Beranda | Artikel
Segera Bersihkan Hatimu dengan Tauhid dan Keikhlasan (Bag. 1)
4 hari lalu

Pentingnya membersihkan dan mengobati hati

Seorang ulama tabi’in bernama Hasan al-Bashri rahimahullah berpesan,

داو قلبك فإنَّ حاجة الله عز وجل إلى العباد صلاح قلوبهم

“Obatilah hatimu, karena sesungguhnya ‘kebutuhan’ Allah ‘Azza wa Jalla terhadap para hamba adalah baiknya hati-hati mereka.” (Diriwayatkan oleh Ibnu Abid Dunya dalam at-Tawadhu’ wal Khumul)

Ibnu Rajab al-Hanbali rahimahullah menerangkan,

يعني أن مراده منهم ومطلوبه صلاحُ قلوبهم، فلا صلاح للقلوب حتى يستقر فيها معرفة الله وعظمته ومحبته وخشيته ومهابته ورجاؤه والتوكل عليه ويمتلئ من ذلك،

“Maksudnya adalah yang dikehendaki oleh Allah dari mereka dan tuntutan dari-Nya adalah baiknya hati-hati mereka.
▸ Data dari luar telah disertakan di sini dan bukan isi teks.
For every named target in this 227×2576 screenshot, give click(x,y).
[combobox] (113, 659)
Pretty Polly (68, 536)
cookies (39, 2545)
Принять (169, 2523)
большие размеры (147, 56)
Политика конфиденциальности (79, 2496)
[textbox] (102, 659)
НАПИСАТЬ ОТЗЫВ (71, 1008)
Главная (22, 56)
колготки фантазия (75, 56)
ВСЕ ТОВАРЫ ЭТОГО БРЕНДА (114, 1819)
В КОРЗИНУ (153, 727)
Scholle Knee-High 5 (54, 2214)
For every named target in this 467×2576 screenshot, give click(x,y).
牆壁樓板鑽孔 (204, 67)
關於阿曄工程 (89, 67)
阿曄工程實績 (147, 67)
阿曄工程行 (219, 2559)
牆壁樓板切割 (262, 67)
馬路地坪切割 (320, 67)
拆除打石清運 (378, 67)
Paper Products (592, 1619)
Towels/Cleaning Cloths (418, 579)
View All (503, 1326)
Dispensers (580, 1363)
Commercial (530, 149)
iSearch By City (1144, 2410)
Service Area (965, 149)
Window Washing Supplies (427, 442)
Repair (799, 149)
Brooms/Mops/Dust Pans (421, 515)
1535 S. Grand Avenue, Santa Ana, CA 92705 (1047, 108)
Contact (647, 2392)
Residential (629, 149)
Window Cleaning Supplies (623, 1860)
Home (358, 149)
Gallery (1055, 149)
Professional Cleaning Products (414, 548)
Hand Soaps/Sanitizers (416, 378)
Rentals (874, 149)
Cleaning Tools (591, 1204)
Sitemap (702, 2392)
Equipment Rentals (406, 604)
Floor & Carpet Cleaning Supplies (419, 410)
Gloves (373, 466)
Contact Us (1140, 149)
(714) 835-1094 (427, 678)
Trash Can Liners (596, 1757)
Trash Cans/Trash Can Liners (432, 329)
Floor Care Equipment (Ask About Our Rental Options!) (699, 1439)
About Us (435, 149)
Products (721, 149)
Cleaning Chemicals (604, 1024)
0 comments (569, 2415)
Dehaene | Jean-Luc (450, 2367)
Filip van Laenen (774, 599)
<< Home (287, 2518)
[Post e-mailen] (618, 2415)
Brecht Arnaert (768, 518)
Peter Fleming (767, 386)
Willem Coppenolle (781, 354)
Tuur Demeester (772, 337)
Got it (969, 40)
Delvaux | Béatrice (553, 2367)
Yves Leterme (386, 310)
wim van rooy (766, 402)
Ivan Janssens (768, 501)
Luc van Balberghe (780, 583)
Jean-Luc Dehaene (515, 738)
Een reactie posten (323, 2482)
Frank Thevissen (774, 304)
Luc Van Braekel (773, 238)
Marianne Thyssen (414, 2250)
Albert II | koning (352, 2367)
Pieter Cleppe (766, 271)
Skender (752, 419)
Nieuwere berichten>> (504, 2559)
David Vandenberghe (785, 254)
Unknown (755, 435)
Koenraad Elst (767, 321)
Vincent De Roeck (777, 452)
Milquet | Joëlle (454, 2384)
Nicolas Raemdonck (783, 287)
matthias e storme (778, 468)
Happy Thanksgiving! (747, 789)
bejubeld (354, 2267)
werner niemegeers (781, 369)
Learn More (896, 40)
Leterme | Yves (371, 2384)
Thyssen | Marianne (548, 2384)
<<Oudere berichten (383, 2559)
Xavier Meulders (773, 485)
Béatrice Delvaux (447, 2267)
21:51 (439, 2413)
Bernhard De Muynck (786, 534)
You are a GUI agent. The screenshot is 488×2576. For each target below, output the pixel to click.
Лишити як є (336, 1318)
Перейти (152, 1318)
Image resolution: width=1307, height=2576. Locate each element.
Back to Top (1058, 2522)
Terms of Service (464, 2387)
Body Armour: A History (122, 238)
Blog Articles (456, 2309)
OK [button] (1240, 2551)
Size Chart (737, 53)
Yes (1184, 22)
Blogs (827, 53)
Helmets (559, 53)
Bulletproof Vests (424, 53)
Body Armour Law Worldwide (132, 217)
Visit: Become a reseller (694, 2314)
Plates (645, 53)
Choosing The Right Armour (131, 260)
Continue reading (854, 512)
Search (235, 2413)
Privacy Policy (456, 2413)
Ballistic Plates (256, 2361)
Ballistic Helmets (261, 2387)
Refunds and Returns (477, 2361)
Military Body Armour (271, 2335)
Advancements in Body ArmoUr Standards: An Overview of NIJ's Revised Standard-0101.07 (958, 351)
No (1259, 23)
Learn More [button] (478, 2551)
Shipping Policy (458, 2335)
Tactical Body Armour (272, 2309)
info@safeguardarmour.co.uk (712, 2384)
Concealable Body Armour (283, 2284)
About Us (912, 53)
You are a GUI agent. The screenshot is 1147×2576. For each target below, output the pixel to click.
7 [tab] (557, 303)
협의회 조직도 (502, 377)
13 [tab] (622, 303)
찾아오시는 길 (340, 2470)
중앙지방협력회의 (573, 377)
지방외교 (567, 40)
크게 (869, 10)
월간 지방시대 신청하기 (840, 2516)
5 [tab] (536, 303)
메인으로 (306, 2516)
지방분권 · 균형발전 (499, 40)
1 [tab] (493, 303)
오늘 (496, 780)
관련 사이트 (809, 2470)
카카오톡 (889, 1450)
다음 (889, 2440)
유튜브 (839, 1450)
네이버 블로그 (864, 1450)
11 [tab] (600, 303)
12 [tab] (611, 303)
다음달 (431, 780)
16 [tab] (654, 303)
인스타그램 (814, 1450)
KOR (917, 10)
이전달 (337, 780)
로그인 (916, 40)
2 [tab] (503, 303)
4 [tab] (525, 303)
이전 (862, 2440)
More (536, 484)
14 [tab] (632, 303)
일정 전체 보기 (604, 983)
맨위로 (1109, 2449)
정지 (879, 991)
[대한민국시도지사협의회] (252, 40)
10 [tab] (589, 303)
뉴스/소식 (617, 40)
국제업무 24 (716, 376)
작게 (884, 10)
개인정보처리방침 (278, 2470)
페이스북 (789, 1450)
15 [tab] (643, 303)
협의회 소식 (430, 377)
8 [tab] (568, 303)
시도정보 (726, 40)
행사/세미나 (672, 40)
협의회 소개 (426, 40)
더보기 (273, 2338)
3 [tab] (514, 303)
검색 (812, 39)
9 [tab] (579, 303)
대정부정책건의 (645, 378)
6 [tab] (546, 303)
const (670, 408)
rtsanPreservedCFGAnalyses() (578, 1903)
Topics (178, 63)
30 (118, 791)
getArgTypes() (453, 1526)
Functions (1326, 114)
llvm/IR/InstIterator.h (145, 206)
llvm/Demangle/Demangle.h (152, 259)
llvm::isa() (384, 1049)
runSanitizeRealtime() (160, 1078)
Maka, kebaikan hati tidak akan terwujud sampai bersemayam di dalamnya ma’rifatullah, pengagungan kepada-Nya, kecintaan, rasa takut, segan, berharap dan tawakal kepada-Nya; dan hatinya pun penuh dengan perasaan (keyakinan) itu…”

وهذا هو حقيقة التوحيد، وهو معنى قول لا إله إلا الله، فلا صلاح للقلوب حتى يكون إلهها الذي تألهه وتعرفه وتحبه وتخشاه هو إله واحد لا شريك له

“Inilah hakikat tauhid dan inilah makna dari ucapan laa ilaha illallah. Maka tidak ada kebaikan bagi hati hingga ilah (sesembahan) dan tempat bergantungnya, yang paling dikenali olehnya dan dicintainya, yang paling ditakutinya hanya satu, yaitu Allah; ilah (sesembahan) yang esa, yang tiada sekutu bagi-Nya…” (Lihat dalam kitab beliau, Jami’ul ‘Ulul wal Hikam)

Allah Ta’ala berfirman,

قُلْ إِن تُخْفُواْ مَا فِي صُدُورِكُمْ أَوْ تُبْدُوهُ يَعْلَمْهُ اللّهُ

“Katakanlah; Jika kalian menyembunyikan apa-apa yang ada di dalam dada kalian atau menampakkannya, niscaya Allah mengetahuinya.” (QS. Ali ‘Imran: 29)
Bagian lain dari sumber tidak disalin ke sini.